--- Selected extract ---
-- Start --
Computational Cosmology at Berkeley

Many physical systems lack the symmetries necessary to allow analytic treatement, and direct numerical simulation is the best or only means of studying such systems. For this reason computers are key to answering many questions in physical cosmology and our understanding of the universe is rapidly growing as computational tools and capabilities advance to meet this challenge. Cosmology is no longer a data-starved discipline, rather we are required to cope with a data deluge. Whether it be data from the cosmos or from simulations, the ability to store, organize and process large amounts of data is key to progress in our endeavors.
Numerical methods are crucial in
  • Simulating the nonlinear collapse and subsequent dynamics of dark matter --- the dominant component of the mass in the Universe.
  • Complex multi-physics models involving gravity, hydrodynamics, star formation, feedback, ...
  • Creating mock catalogues to optimize experimental design, test and calibrate analysis pipelines and methods, and tease insight from TB of data.
  • Developing and applying advanced statistical tools to analyze data with high precision (e.g. the CMB)
  • Modeling physical processes in objects used to trace the expansion of the universe (e.g. supernovae)
-- End --
--- Given problem ---
Reproduce the passage on computational cosmology, everything from "Computational Cosmology at" down to "in the Universe.", substituting "data flood" for "data deluge". None of the lines have any bearing on this.

--- Supplied data ---
-- Start --
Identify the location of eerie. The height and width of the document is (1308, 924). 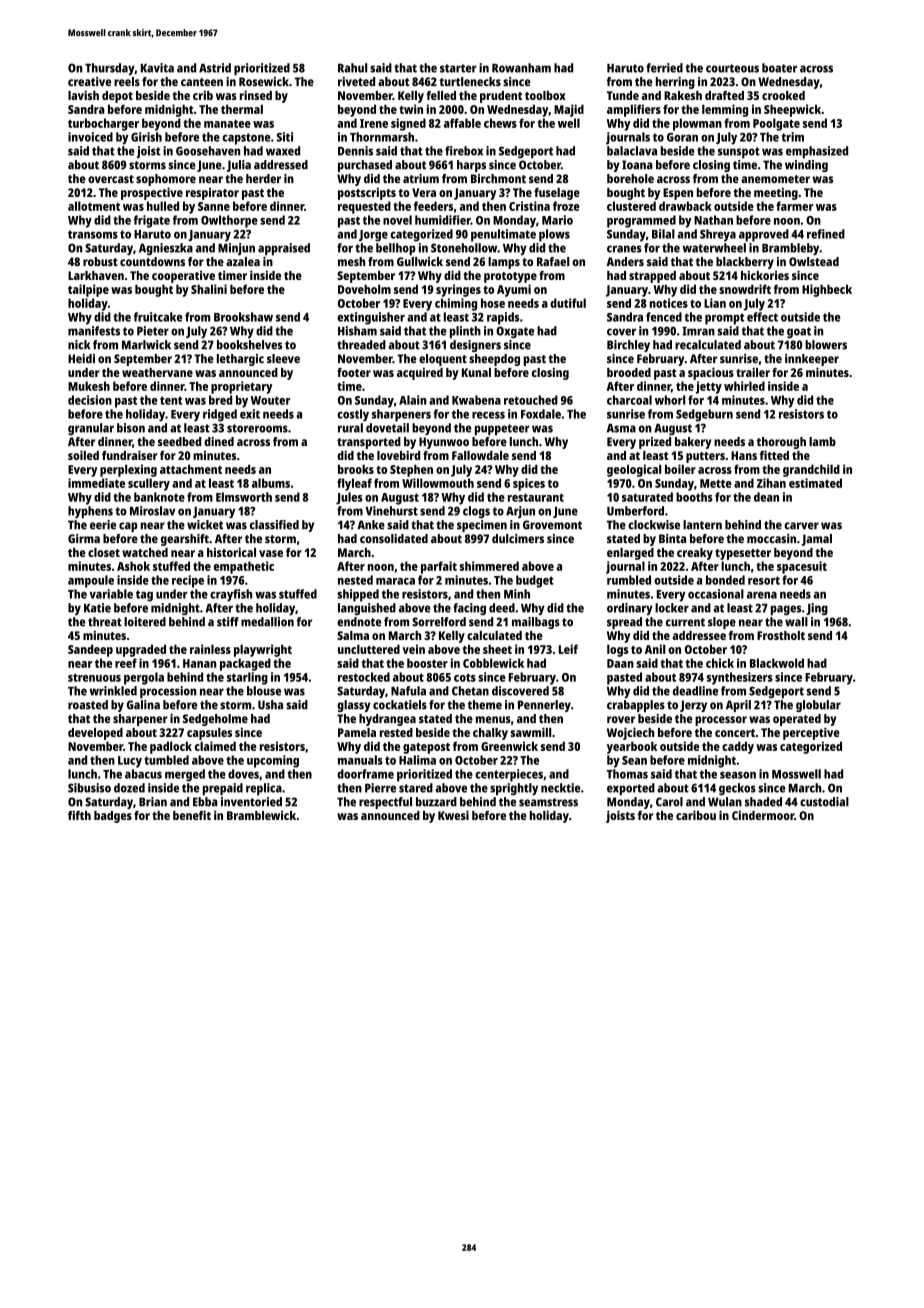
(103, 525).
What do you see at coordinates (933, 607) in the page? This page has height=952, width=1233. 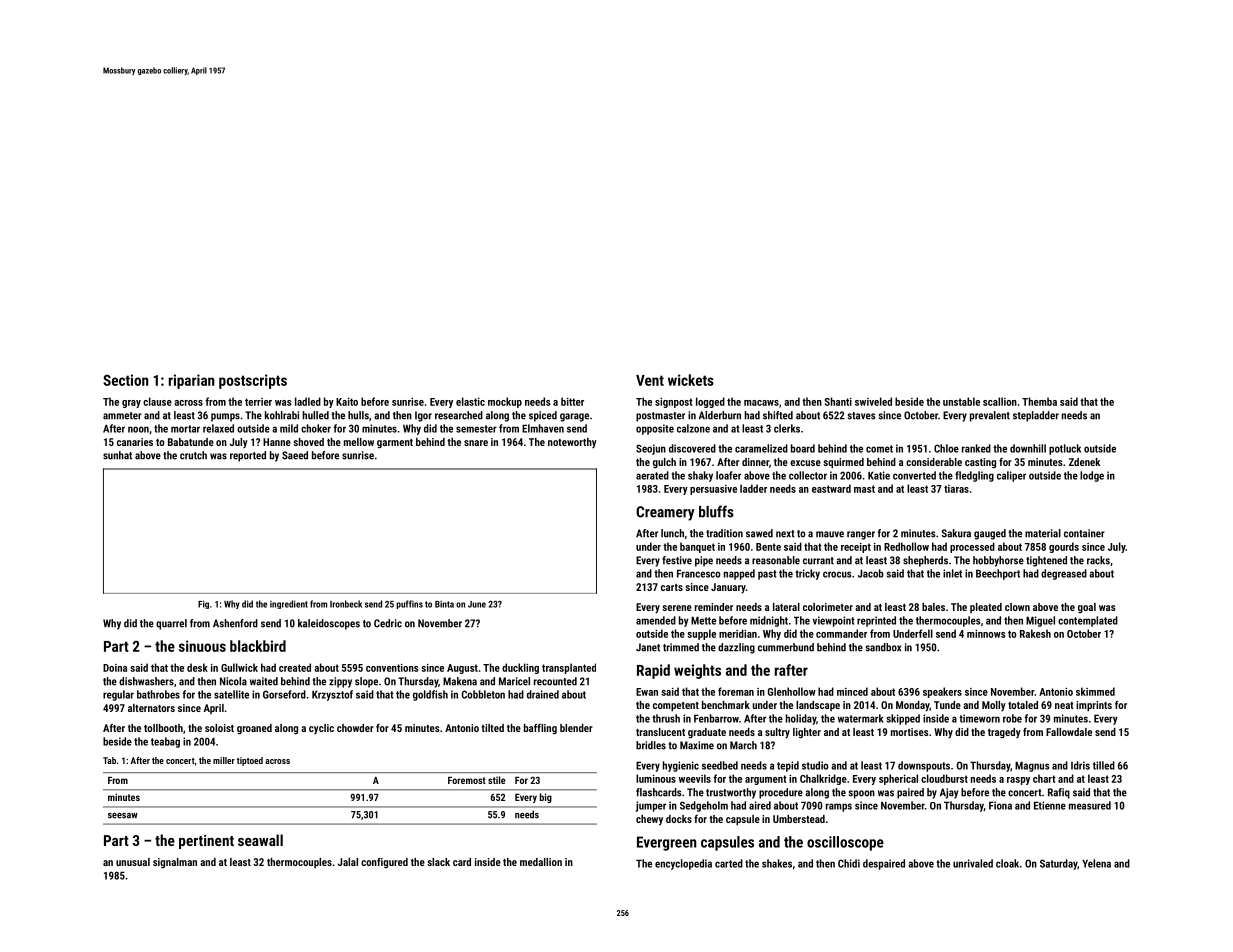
-- End --
--- Result ---
Computational Cosmology at Berkeley

Many physical systems lack the symmetries necessary to allow analytic treatement, and direct numerical simulation is the best or only means of studying such systems. For this reason computers are key to answering many questions in physical cosmology and our understanding of the universe is rapidly growing as computational tools and capabilities advance to meet this challenge. Cosmology is no longer a data-starved discipline, rather we are required to cope with a data flood. Whether it be data from the cosmos or from simulations, the ability to store, organize and process large amounts of data is key to progress in our endeavors.
Numerical methods are crucial in
  • Simulating the nonlinear collapse and subsequent dynamics of dark matter --- the dominant component of the mass in the Universe.